### Your goal
Exactly the lines from the first line of the listing through the line containing "Click the ATTACK" should appear in the output, unchanged.

**** Data for this task

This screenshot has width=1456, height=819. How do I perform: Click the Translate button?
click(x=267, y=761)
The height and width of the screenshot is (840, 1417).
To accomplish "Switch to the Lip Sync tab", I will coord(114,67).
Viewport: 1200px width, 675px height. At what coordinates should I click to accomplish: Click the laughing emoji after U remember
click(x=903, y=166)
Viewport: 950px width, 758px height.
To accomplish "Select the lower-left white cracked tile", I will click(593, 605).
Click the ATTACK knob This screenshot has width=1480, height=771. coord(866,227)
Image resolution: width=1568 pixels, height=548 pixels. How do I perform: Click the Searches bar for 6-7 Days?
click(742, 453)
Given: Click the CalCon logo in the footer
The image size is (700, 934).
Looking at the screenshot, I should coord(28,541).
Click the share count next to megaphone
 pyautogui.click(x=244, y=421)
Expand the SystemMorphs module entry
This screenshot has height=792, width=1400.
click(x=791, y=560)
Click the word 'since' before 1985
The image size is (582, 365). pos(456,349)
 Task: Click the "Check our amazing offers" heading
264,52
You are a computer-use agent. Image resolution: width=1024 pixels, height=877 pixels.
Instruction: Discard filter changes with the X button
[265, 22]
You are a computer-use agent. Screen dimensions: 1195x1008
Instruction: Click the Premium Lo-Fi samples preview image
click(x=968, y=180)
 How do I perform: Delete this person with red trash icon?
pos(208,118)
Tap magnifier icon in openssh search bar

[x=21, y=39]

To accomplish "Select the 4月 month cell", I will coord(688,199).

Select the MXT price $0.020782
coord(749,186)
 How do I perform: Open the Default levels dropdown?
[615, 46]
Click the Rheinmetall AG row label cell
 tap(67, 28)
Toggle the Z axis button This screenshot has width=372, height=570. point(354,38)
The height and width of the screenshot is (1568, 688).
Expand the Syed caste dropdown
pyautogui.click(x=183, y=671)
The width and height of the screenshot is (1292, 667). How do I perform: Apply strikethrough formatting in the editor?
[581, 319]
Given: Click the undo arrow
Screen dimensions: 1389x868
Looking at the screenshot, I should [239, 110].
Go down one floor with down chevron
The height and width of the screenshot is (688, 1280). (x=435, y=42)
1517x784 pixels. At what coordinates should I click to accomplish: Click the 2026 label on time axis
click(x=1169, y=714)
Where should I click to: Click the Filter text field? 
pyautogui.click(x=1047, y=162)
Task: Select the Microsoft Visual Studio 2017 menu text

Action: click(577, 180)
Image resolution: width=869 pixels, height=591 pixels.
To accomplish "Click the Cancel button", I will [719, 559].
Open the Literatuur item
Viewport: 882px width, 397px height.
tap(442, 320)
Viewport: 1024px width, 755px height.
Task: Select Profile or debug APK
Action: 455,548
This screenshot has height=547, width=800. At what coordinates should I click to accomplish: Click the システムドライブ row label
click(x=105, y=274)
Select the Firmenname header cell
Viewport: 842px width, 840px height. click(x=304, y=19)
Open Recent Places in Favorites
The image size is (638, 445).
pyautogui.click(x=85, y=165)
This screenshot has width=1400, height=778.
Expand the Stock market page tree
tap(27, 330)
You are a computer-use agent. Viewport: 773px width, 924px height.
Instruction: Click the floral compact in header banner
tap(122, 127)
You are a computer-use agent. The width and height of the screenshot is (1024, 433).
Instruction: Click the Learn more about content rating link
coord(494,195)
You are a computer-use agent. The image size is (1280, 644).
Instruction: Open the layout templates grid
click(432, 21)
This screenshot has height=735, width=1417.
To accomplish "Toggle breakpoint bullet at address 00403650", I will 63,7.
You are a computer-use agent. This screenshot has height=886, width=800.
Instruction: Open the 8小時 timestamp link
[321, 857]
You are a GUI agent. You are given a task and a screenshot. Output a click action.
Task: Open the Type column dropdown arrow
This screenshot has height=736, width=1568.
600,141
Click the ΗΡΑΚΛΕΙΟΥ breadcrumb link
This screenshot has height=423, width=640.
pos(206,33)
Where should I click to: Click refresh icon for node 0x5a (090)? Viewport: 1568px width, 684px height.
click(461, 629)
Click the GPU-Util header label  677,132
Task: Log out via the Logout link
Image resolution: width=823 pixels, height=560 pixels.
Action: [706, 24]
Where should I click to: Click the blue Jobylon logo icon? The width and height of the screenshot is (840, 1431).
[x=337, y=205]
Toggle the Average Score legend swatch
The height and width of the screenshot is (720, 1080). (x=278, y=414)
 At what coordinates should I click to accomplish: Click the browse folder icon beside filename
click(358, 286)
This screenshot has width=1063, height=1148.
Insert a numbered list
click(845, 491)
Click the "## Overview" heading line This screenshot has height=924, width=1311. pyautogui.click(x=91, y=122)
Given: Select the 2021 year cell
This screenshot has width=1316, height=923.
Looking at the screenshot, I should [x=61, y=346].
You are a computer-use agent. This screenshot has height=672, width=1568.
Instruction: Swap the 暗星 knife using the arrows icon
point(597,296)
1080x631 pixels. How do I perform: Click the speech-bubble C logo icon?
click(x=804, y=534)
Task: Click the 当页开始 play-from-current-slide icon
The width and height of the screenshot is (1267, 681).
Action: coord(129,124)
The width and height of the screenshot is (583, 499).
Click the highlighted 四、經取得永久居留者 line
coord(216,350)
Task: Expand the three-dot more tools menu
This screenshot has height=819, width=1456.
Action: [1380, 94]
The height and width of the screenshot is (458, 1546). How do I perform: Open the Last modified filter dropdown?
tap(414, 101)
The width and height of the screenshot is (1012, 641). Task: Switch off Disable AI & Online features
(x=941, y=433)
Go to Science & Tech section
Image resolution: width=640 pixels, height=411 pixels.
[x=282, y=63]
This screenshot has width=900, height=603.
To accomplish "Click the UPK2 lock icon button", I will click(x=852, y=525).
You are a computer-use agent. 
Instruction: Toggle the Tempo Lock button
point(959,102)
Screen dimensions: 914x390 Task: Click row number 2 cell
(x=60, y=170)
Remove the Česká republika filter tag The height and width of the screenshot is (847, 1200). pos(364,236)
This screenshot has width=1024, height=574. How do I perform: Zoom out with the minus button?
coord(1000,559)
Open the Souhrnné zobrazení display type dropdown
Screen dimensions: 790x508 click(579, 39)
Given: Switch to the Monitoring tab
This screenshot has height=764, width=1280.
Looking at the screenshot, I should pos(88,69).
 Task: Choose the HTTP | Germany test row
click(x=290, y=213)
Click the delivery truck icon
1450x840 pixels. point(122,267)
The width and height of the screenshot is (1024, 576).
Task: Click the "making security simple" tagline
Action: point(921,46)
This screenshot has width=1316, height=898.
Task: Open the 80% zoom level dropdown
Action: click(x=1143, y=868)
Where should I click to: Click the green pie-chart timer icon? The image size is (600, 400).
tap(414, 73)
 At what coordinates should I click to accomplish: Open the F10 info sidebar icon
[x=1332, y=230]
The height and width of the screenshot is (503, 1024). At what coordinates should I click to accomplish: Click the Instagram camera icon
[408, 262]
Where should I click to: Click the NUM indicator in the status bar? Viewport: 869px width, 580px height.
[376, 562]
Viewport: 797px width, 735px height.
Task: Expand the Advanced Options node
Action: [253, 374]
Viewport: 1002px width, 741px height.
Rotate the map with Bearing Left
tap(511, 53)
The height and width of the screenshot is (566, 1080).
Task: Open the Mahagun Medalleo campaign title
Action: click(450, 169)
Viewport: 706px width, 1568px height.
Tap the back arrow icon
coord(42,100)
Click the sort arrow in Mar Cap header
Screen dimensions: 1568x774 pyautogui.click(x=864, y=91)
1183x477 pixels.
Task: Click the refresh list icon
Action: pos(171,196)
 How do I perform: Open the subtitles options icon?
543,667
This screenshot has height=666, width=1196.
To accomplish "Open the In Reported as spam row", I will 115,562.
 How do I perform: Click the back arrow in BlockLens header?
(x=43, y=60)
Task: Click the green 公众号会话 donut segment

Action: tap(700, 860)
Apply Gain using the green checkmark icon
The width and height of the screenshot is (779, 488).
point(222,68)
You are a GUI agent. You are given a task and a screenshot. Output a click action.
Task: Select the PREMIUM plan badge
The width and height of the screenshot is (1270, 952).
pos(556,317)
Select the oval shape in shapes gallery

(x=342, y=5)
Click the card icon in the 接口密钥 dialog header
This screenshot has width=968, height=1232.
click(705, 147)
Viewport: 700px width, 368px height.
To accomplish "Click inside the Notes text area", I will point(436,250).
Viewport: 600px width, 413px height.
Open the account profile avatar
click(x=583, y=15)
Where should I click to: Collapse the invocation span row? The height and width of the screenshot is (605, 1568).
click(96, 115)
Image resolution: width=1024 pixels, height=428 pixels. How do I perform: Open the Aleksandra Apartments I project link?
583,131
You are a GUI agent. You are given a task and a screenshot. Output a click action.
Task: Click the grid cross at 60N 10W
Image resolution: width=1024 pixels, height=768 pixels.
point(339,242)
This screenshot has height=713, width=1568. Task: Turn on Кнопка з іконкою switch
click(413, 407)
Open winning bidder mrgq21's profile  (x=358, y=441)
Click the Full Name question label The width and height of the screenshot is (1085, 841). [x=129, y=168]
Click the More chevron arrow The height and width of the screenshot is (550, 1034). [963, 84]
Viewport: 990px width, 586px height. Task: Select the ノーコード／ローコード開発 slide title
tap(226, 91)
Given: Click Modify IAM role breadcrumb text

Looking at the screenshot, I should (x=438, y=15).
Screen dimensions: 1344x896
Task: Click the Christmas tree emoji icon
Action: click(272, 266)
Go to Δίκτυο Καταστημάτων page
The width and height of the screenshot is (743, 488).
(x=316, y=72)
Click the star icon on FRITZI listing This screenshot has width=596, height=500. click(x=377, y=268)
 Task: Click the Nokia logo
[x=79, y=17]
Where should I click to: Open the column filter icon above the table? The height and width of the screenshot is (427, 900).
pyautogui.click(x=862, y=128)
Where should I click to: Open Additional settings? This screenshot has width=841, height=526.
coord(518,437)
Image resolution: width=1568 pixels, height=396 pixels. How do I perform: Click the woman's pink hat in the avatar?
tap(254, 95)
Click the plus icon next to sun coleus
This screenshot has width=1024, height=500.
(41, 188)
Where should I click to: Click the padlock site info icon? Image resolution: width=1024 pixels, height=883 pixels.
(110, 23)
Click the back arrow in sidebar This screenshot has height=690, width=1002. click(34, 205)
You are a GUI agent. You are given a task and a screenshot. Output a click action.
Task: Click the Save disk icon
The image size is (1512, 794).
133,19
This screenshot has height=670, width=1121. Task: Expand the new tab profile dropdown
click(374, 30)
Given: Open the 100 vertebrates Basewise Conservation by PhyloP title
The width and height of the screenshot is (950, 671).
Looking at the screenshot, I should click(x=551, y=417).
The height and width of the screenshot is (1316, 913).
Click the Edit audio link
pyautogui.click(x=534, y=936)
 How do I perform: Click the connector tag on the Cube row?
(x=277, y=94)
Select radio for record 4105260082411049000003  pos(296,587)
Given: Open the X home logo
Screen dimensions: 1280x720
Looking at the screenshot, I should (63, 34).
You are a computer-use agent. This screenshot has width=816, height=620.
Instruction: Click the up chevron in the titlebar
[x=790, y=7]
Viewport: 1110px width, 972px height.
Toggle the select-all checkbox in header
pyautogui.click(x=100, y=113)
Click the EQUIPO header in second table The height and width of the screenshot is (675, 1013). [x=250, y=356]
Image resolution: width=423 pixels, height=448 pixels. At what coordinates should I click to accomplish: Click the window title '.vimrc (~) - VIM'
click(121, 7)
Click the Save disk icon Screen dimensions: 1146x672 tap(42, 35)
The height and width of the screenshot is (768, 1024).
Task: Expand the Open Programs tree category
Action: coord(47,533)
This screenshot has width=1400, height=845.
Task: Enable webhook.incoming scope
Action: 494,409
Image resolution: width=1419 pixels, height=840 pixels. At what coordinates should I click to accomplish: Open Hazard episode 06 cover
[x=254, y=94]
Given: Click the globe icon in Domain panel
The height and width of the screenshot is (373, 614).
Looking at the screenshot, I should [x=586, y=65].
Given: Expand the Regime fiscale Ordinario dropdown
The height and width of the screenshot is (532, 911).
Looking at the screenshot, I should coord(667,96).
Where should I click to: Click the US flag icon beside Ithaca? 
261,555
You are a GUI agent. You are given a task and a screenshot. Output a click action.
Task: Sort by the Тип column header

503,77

********

### Task result
This screenshot has width=1456, height=819. How do I perform: Click the Translate button?
click(x=267, y=761)
The height and width of the screenshot is (840, 1417).
To accomplish "Switch to the Lip Sync tab", I will coord(114,67).
Viewport: 1200px width, 675px height. At what coordinates should I click to accomplish: Click the laughing emoji after U remember
click(x=903, y=166)
Viewport: 950px width, 758px height.
To accomplish "Select the lower-left white cracked tile", I will click(593, 605).
Click the ATTACK knob This screenshot has width=1480, height=771. coord(866,227)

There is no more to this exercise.